-- START --
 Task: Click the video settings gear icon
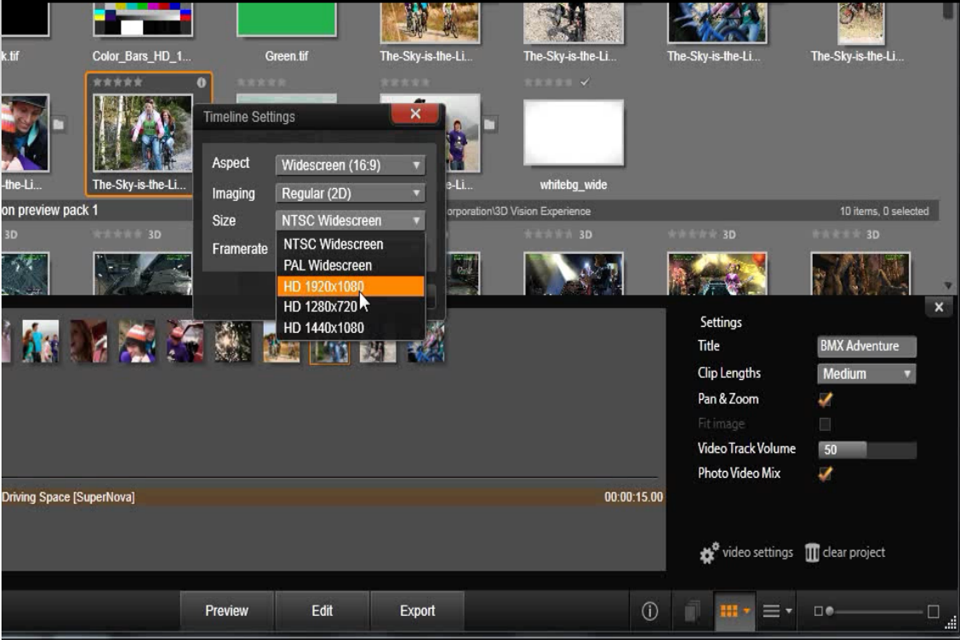[709, 553]
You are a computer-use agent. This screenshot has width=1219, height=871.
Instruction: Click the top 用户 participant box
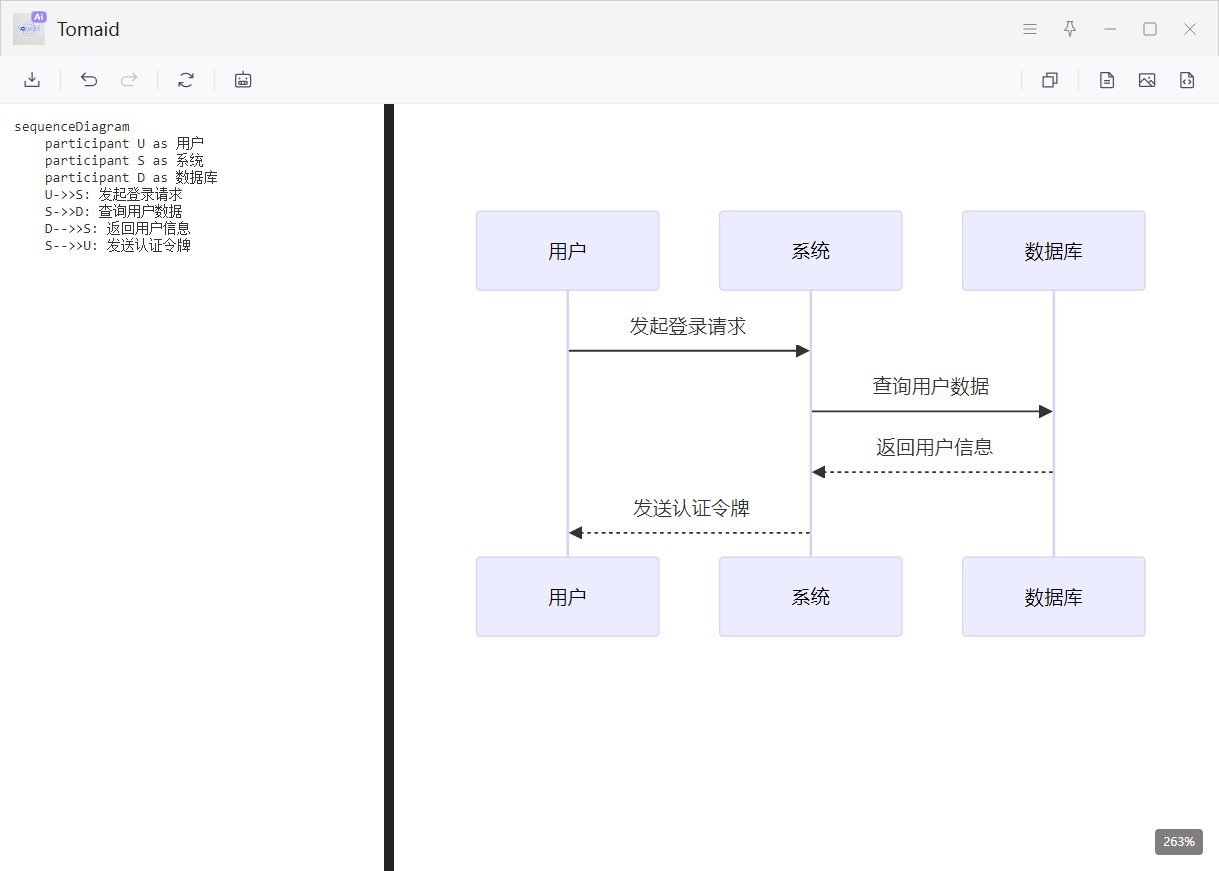(567, 251)
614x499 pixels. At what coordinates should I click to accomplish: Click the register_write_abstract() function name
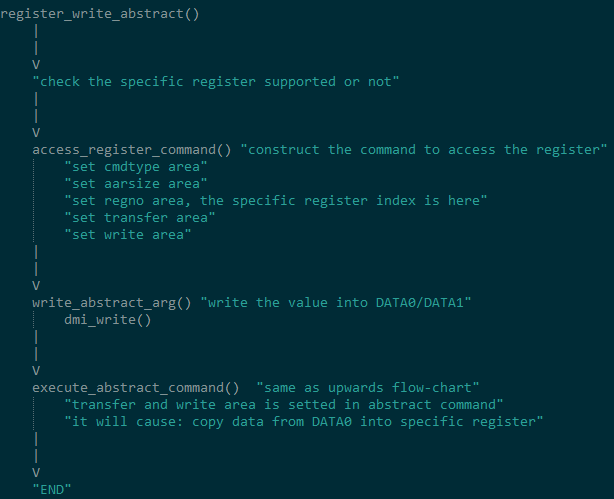(99, 14)
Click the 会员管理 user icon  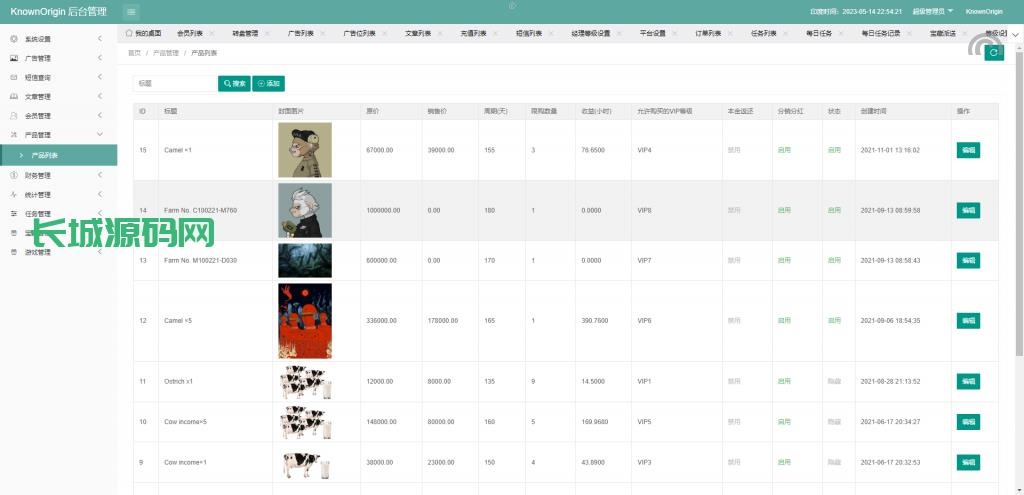(14, 116)
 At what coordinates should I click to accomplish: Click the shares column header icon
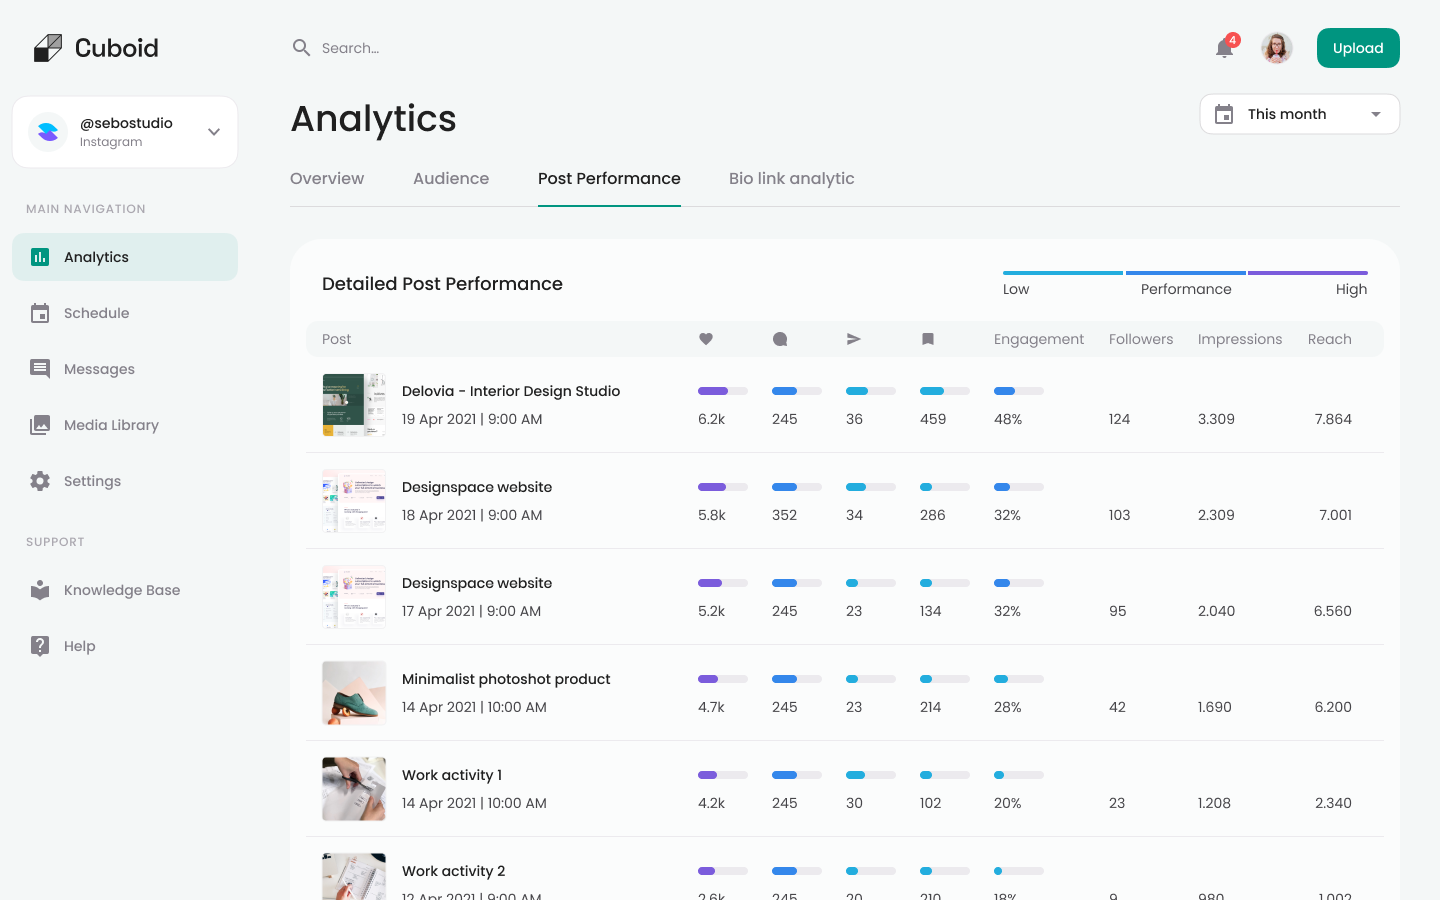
-- END --
» TASK DETAILS
Pull out each line of the entries above that contains the string "coordinates", matching case exactly.

» RESULT
614x499 pixels. At what coordinates should I click to accomplish: Click the register_write_abstract() function name
 At what coordinates should I click to accomplish: Click the shares column header icon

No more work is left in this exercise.